A lo largo del libro, encontraremos con ejemplos y referencias bibliográficas donde se aborda la teoría junto con estudios prácticos que ilustran casos e historias de situaciones reales donde la economía del comportamiento colaboró con la mejora de las políticas púbicas donde se tomaron en consideración las decisiones que toman las personas y cómo los detalles influyeron en sus resultados. Entender cómo los humanos tomamos decisiones y pensar, en función de esto, cómo ajustamos los detalles en el diseño y la implementación para que tomemos mejores decisiones y las políticas sean más efectivas.

En un país agrietado donde parece ser “todo o nada”, La ciencia de los detalles nos invita a pensar que las políticas públicas tienen mucho lugar para la mejora, que la investigación y demostración empírica de qué funciona mejor es necesaria para que justamente haya mejoras constante y que la Economía del Comportamiento puede hacer su aporte a ese objetivo.

Quiénes son los autores

Nicolás Ajzenman estudió Economía en la Universidad de Buenos Aires y tiene una maestría en Economía en la Universidad de San Andrés. Actualmente es profesor e investigador en la McGill University en Montreal e investigador afiliado a J-PAL (Abdul Latif Jameel Poverty Action Lab).

Florencia Lopez Boo estudió Economía en la Universidad de Buenos Aires.

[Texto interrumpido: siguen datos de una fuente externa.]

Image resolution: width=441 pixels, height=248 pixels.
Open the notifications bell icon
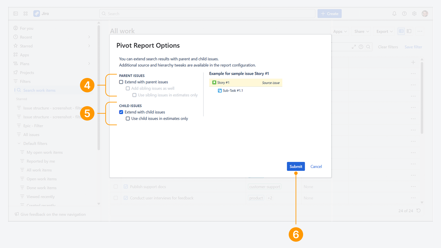394,14
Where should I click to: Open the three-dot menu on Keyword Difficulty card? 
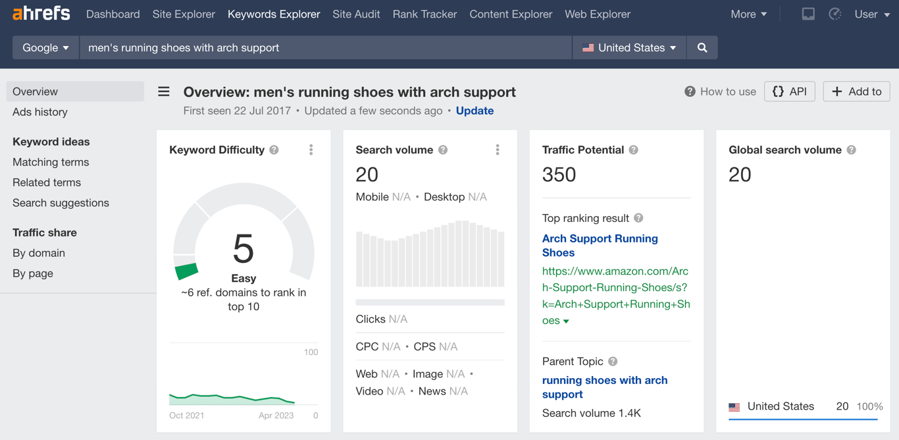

Actualmente es economista líder en la División de Protección Social y Salud del Banco Interamericano de Desarrollo (BID), donde dirige el área de primera infancia y una iniciativa sobre economía del comportamiento y políticas sociales. Ha publicado casi un centenar de artículos en prestigiosas revistas especializadas, como The Lancet y Nature.